I would affirm the judgment of dismissal, without prejudice to the institution of a proper action challenging the Missouri statutes in question.

. 28 U.S.C. § 2201 provides :

In a case of actual controversy within its jurisdiction, except with respect to Federal taxes, any court of the United States, upon the filing of an appropriate pleading, may declare the rights and other legal relations of any interested party seeking such declaration, whether or not further relief is or could be sought. Any such declaration shall have the force and effect of a final judgment or decree and shall be reviewable as such.

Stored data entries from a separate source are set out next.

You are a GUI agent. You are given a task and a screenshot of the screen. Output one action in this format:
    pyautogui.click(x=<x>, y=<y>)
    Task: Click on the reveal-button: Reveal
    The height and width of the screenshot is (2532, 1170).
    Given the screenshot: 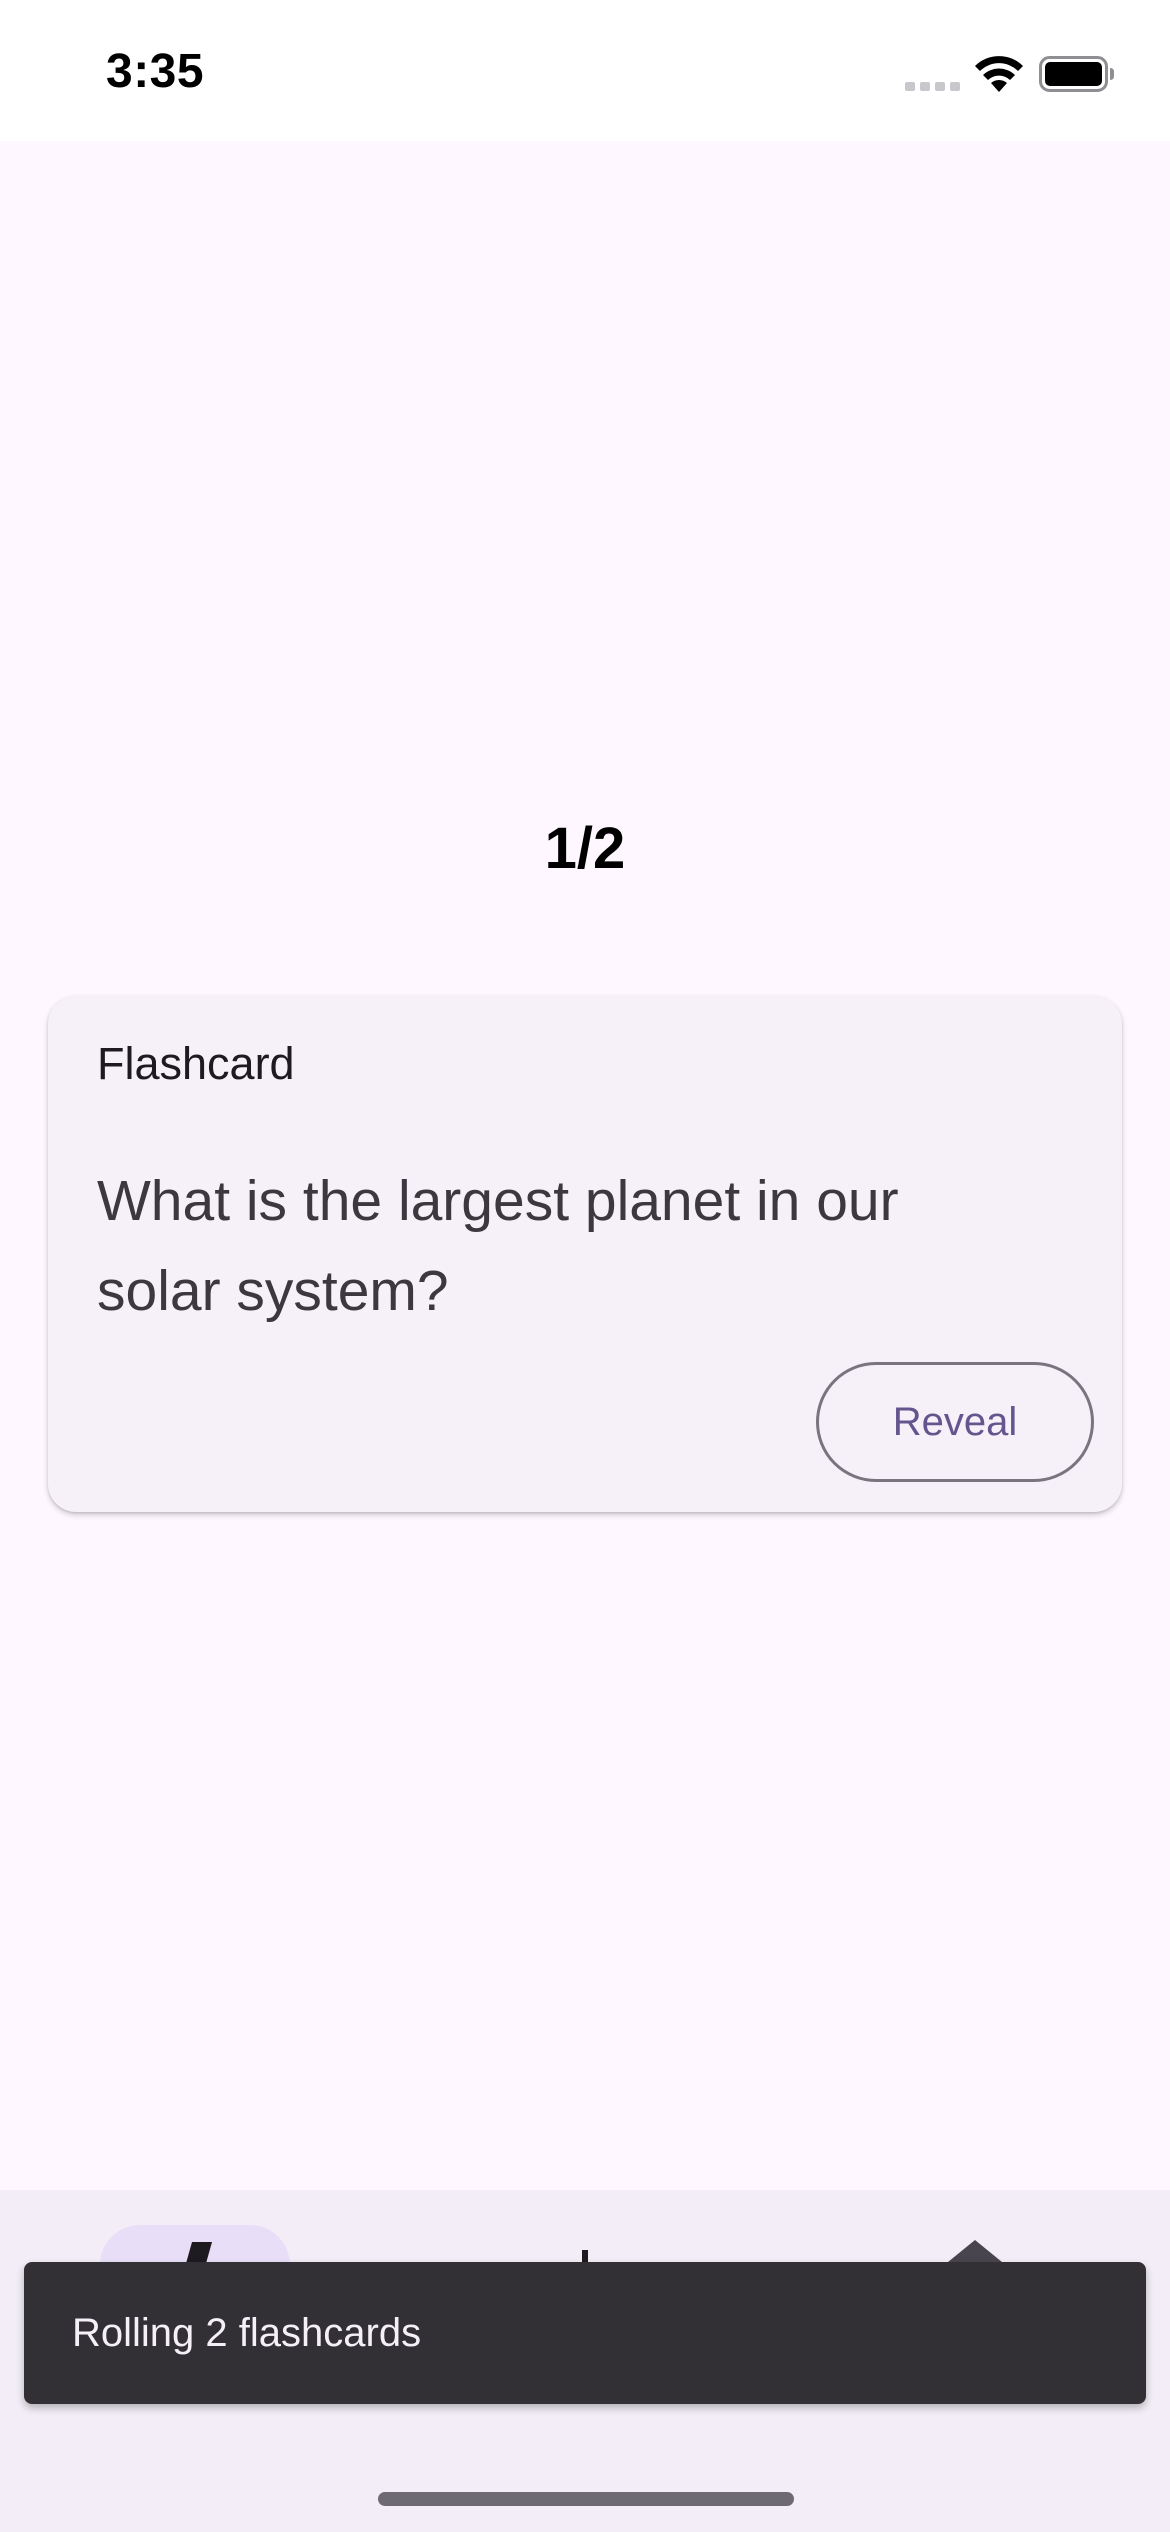 What is the action you would take?
    pyautogui.click(x=955, y=1422)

. This is succinctly indicated in defendants’ brief:

This basic complaint of I)r. Maths in this appeal is directed not at the [liability of defendants], but at the District Court’s refusal to decide the constitutional question. This contention creates a problem for appellees because their real concern is the fact that money damages had been sought against them and their status in that regard. Marek and Schnarr, as citizens and police officers, * * * are naturally interested in the broader question raised by appellants, but such interest is necessarily limited by the economic facts of life existing in an attorney-client relationship where funds of a public interest group are not available.

. It cannot seriously be contended that defendants’ status as police officers places them in a position where they can be required to litigate declaratory suits challenging state criminal statutes.

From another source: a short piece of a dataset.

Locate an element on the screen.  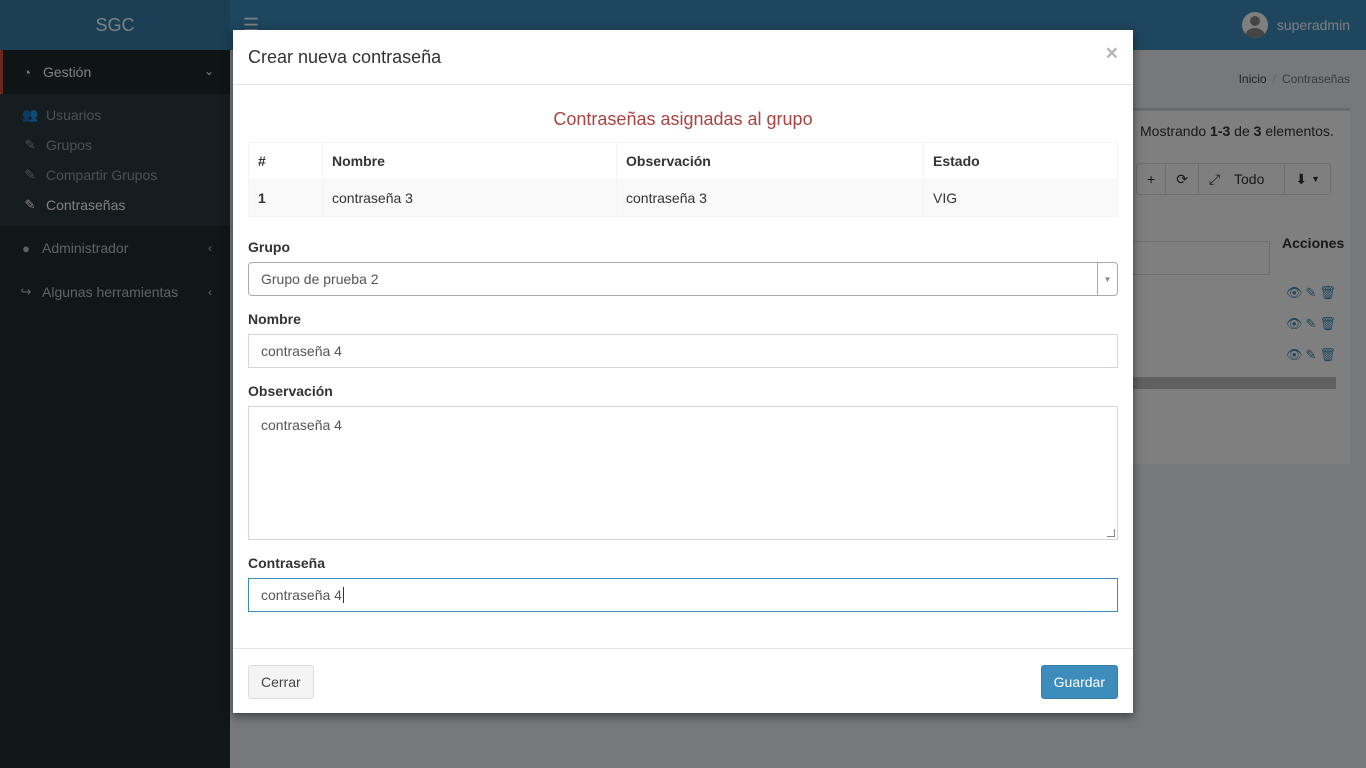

*598■ It is interesting to note that the plaintiff is represented by the American Civil Liberties Union in his endeavor to have the state statutes declared unconstitutional, while the .defendant police officers are on their own except for whatever insurance might be available to them to cover their personal liability. This is not meant as a reflection on the American Civil Liberties Union as it has a right to pursue issues in a judicial forum, but this in turn requires an adversary defendant capable of and interested in contesting the issue.